▶ Supplied material:
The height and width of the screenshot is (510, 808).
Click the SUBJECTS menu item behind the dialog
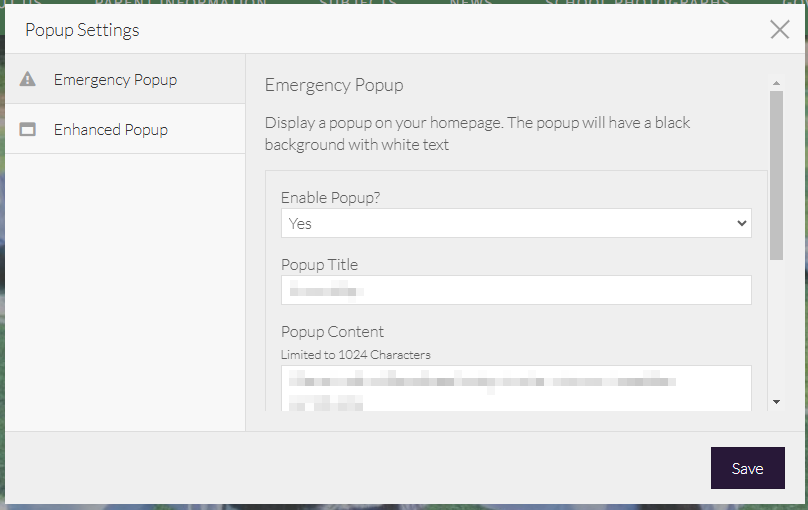358,3
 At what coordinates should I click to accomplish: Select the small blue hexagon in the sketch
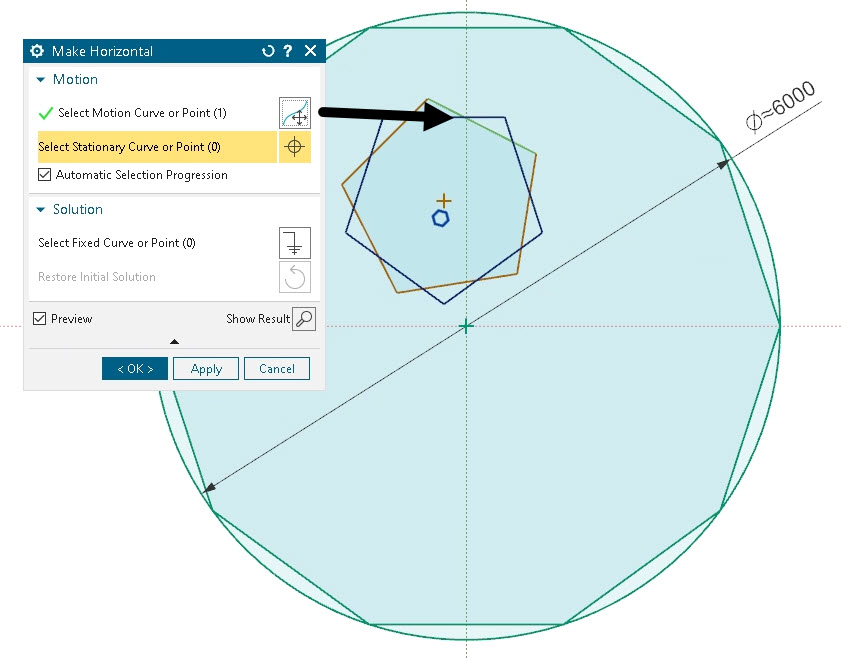(x=440, y=218)

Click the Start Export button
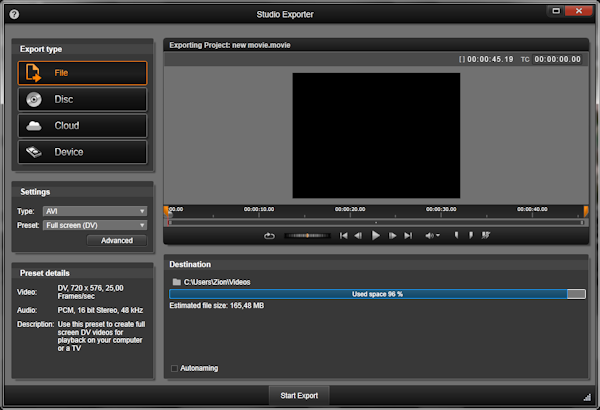(x=299, y=395)
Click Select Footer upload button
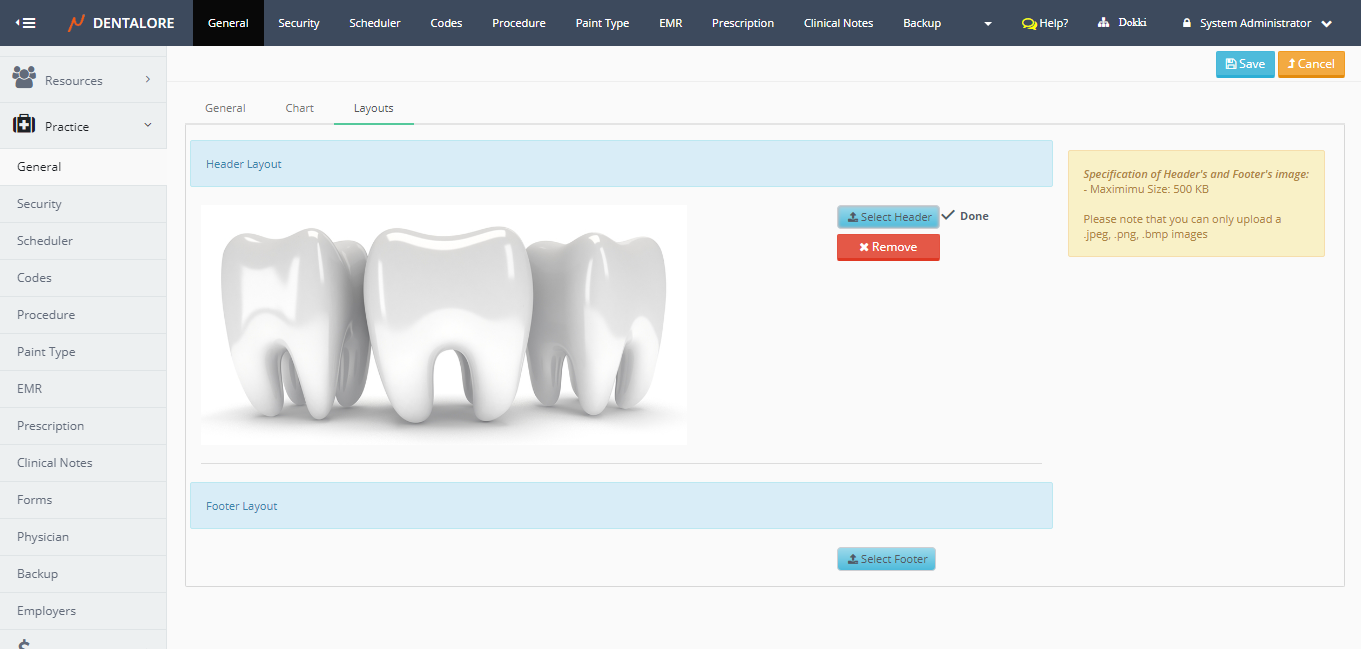The width and height of the screenshot is (1361, 649). [886, 559]
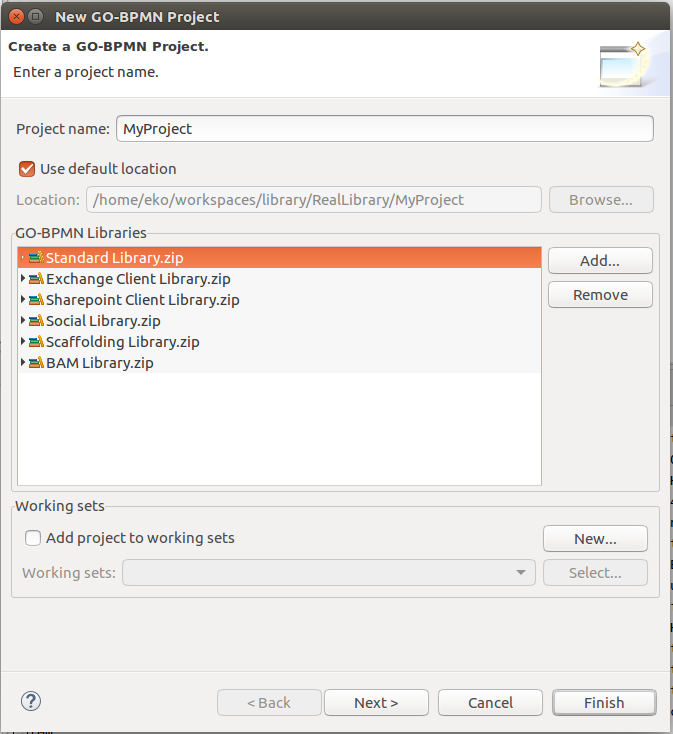Click the Add... library button
Screen dimensions: 673x734
click(x=600, y=261)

▶ Task instructions: The answer should contain all the material above, copied exactly, and no images.

▶ Answer to this problem:
The height and width of the screenshot is (510, 808).
Click the SUBJECTS menu item behind the dialog
358,3
 At what coordinates should I click to accomplish: Select the small blue hexagon in the sketch
(x=440, y=218)

Click the Start Export button
(x=299, y=395)
Click Select Footer upload button
The width and height of the screenshot is (1361, 649). [886, 559]
Click the Add... library button
Screen dimensions: 673x734
click(x=600, y=261)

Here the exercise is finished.